◆ TASK STATEMENT ◆
Print the complete text on pedestrian trajectory prediction below, word for word.

◆ PROVIDED PASSAGE ◆
Abstract
Predicting trajectories of pedestrians is quintessential for autonomous robots which share the same environment with humans. In order to effectively and safely interact with humans, trajectory prediction needs to be both precise and computationally efficient. In this work, we propose a convolutional neural network (CNN) based human trajectory prediction approach. Unlike more recent LSTM-based moles which attend sequentially to each frame, our model supports increased parallelism and effective temporal representation. The proposed compact CNN model is faster than the current approaches yet still yields competitive results.
You have full access to this open access chapter, Download conference paper PDF
Similar content being viewed by others
Keywords
1 Introduction
Autonomous robots like self-driving cars on a road or a food-delivery robot in a restaurant must share the same space with humans. In order to do so in a safe and acceptable manner, these robots must be able to understand and cooperate with humans. One task of paramount importance for avoiding collisions and for smooth maneuvering is to accurately predict the future trajectories of humans in their shared space. Further, given the wide diversity of platforms and environments for which prediction may be required (e.g. small robots with limited computing capabilities or without connectivity to cloud computing resources), simple models with better time complexity are desired.
Traditionally, hand-crafted features were used for trajectory prediction and modeling motion of pedestrians’ trajectory with respect to others surrounding them. [1] propose a discrete choice framework for pedestrian dynamics, modeling short-term behavior of individuals as a response to the presence of other pedestrians. The Social Force model [2] incorporates two interactive forces for microsimulation of crowds. Attractive forces guiding the pedestrians towards their goal and repulsive forces for encouraging collision avoidance in-between the pedestrians and in-between a pedestrian and environmental obstacles. Yamaguchi et al. [3] solves the same problem as an energy minimization problem. While successful, hand-crafted features are hard to scale since influencing factors must be described explicitly.

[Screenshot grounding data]

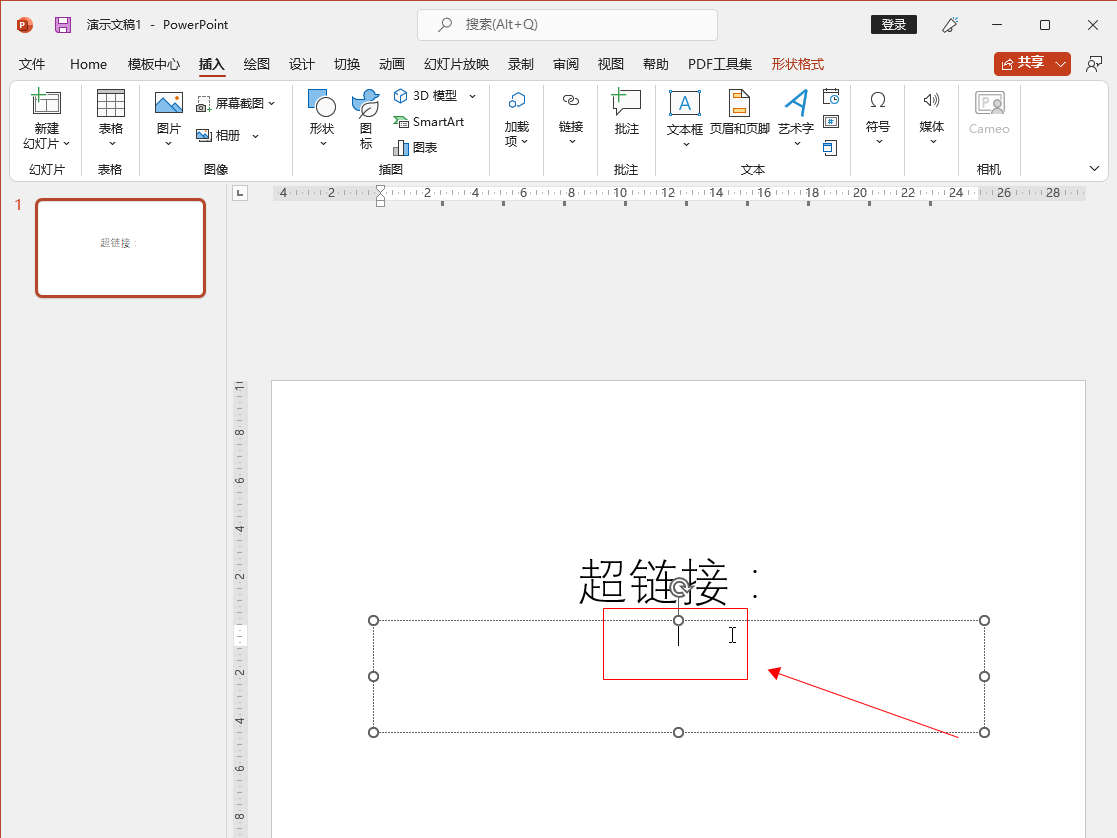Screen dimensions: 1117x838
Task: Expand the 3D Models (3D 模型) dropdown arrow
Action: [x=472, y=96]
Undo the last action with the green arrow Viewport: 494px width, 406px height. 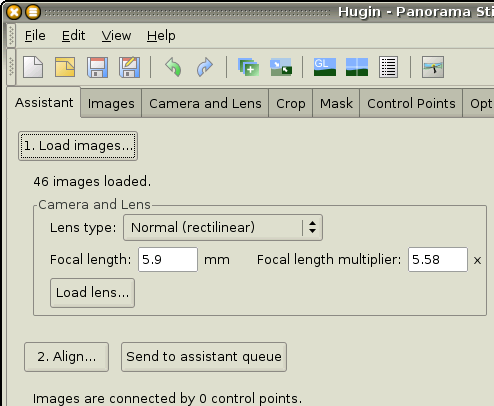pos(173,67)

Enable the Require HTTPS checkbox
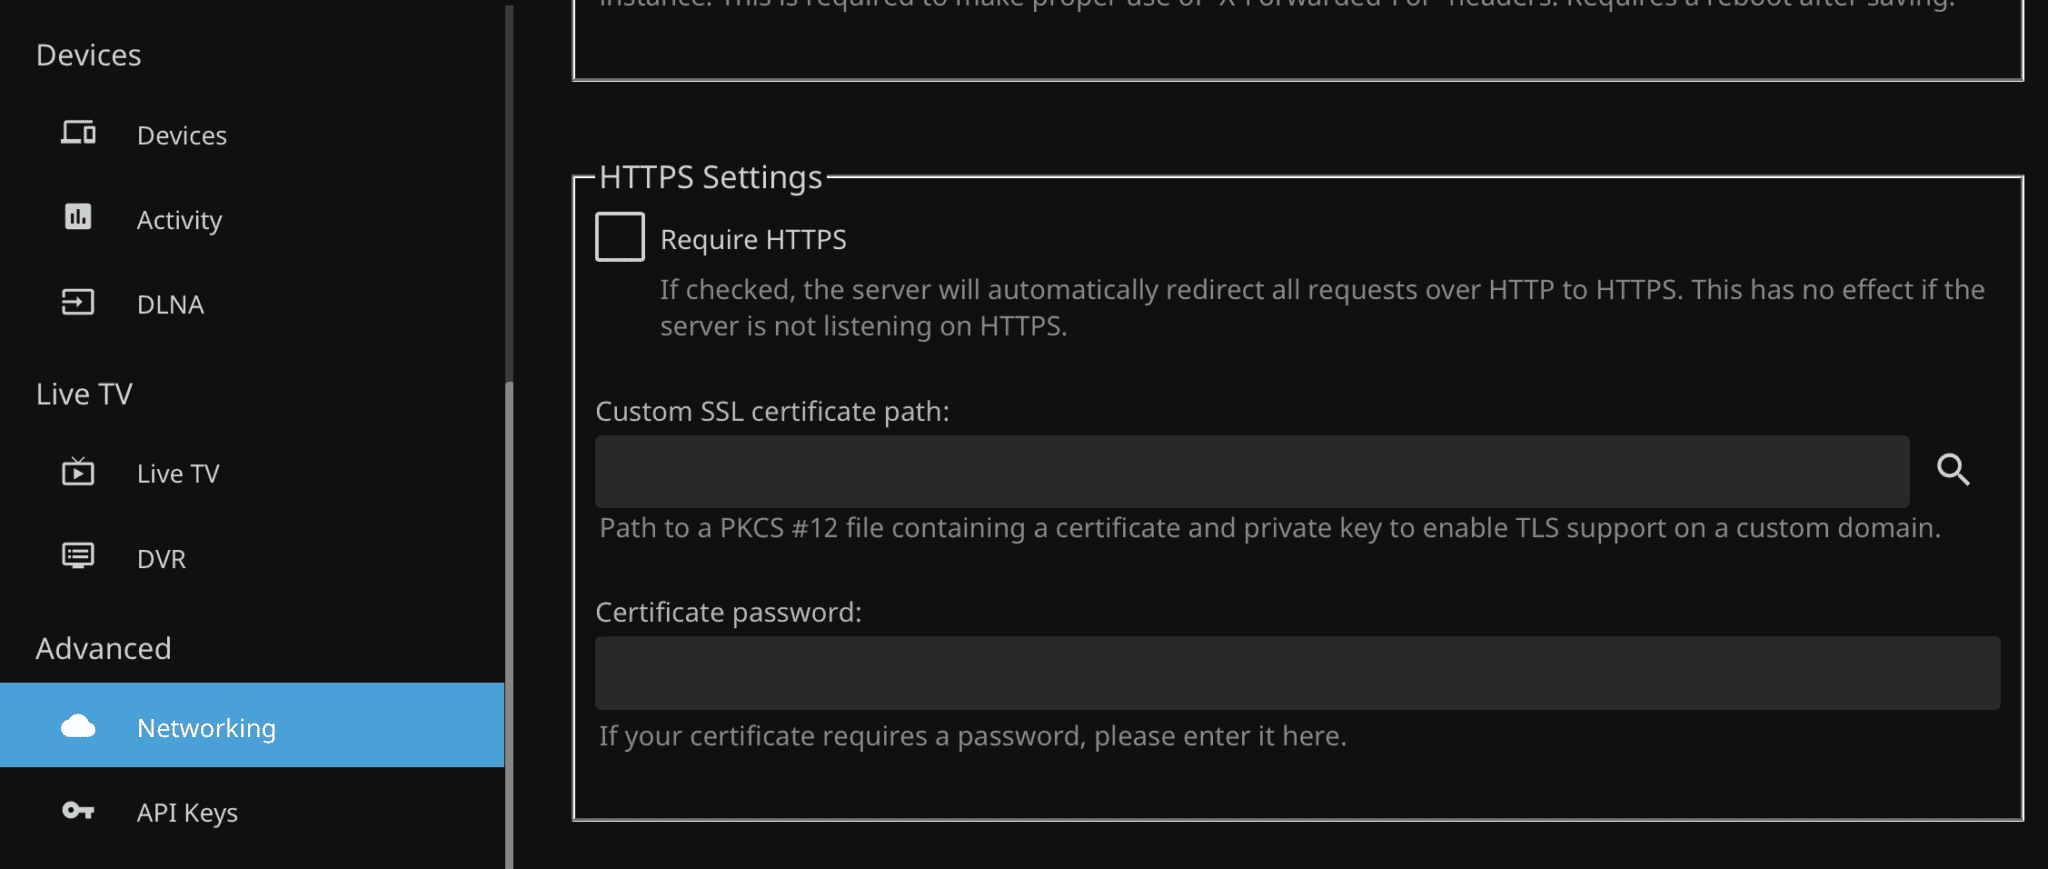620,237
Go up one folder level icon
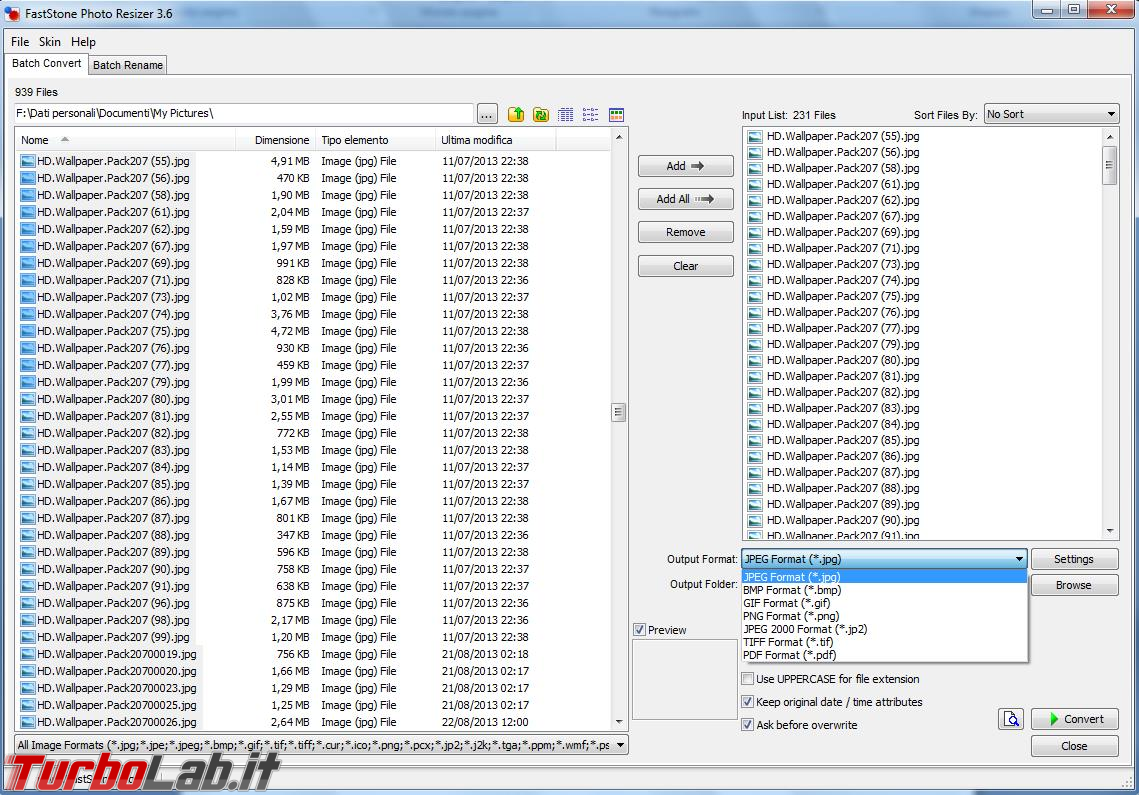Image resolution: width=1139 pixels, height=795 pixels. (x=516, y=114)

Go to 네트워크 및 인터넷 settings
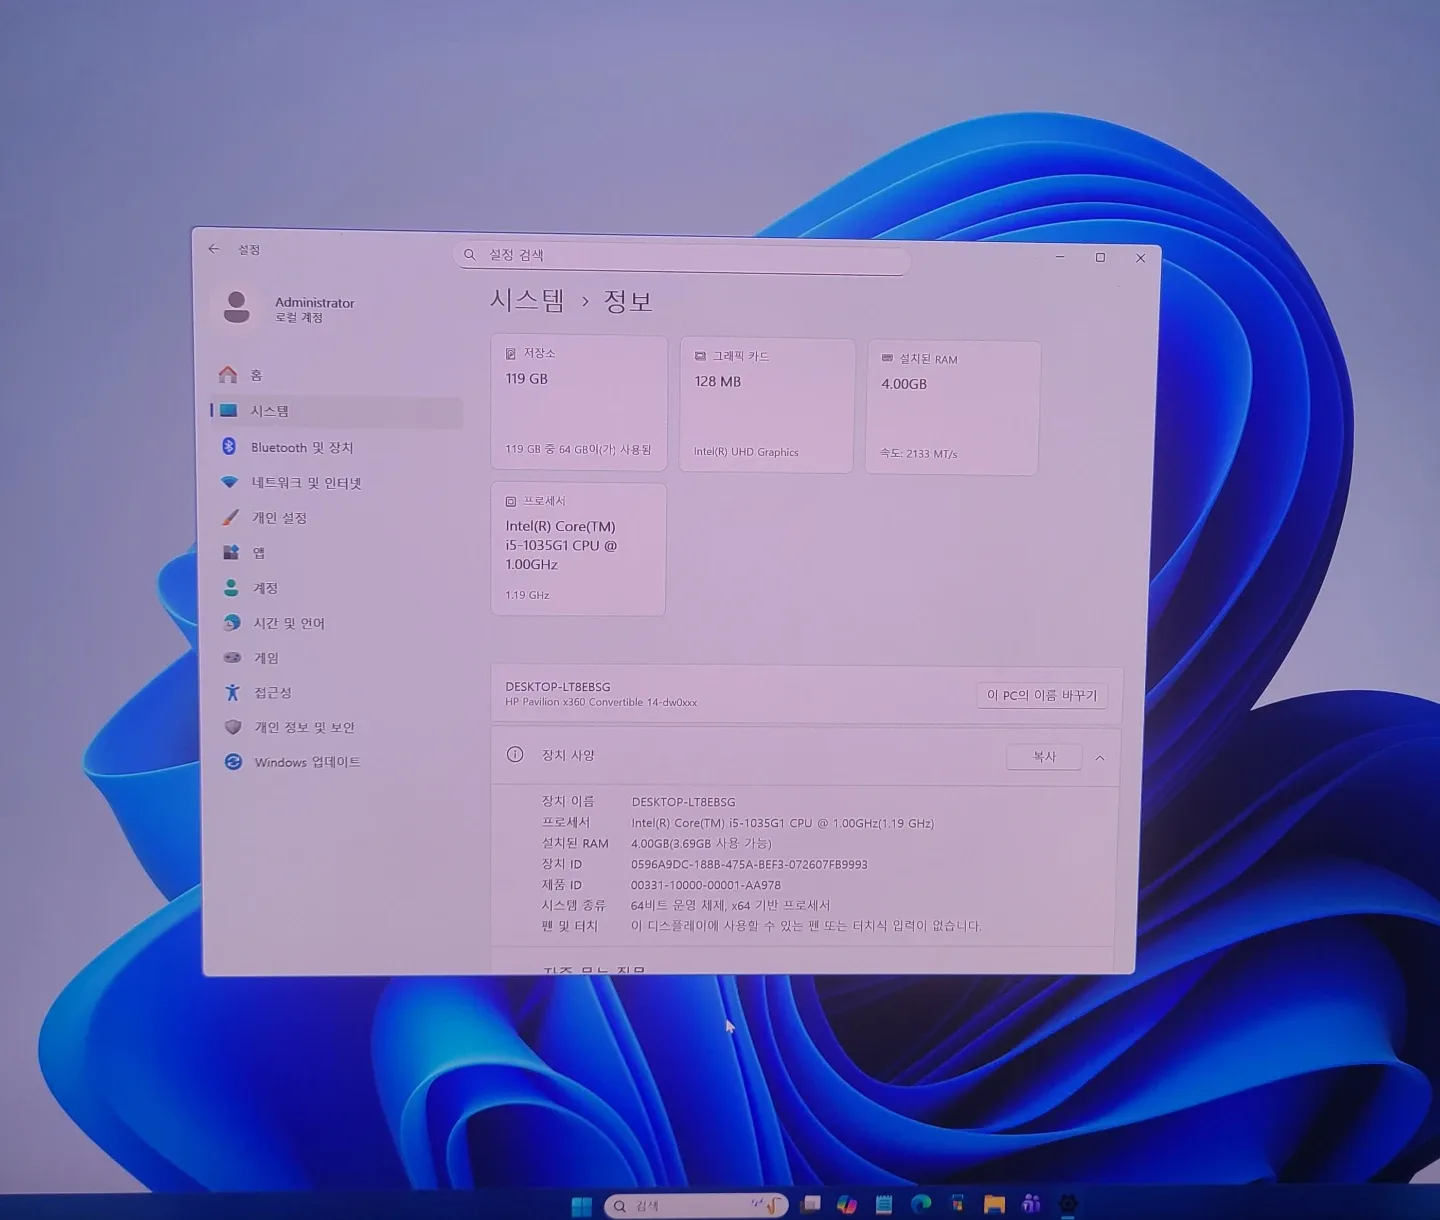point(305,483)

◆ WRITTEN ANSWER ◆
Abstract
Predicting trajectories of pedestrians is quintessential for autonomous robots which share the same environment with humans. In order to effectively and safely interact with humans, trajectory prediction needs to be both precise and computationally efficient. In this work, we propose a convolutional neural network (CNN) based human trajectory prediction approach. Unlike more recent LSTM-based moles which attend sequentially to each frame, our model supports increased parallelism and effective temporal representation. The proposed compact CNN model is faster than the current approaches yet still yields competitive results.
You have full access to this open access chapter, Download conference paper PDF
Similar content being viewed by others
Keywords
1 Introduction
Autonomous robots like self-driving cars on a road or a food-delivery robot in a restaurant must share the same space with humans. In order to do so in a safe and acceptable manner, these robots must be able to understand and cooperate with humans. One task of paramount importance for avoiding collisions and for smooth maneuvering is to accurately predict the future trajectories of humans in their shared space. Further, given the wide diversity of platforms and environments for which prediction may be required (e.g. small robots with limited computing capabilities or without connectivity to cloud computing resources), simple models with better time complexity are desired.
Traditionally, hand-crafted features were used for trajectory prediction and modeling motion of pedestrians’ trajectory with respect to others surrounding them. [1] propose a discrete choice framework for pedestrian dynamics, modeling short-term behavior of individuals as a response to the presence of other pedestrians. The Social Force model [2] incorporates two interactive forces for microsimulation of crowds. Attractive forces guiding the pedestrians towards their goal and repulsive forces for encouraging collision avoidance in-between the pedestrians and in-between a pedestrian and environmental obstacles. Yamaguchi et al. [3] solves the same problem as an energy minimization problem. While successful, hand-crafted features are hard to scale since influencing factors must be described explicitly.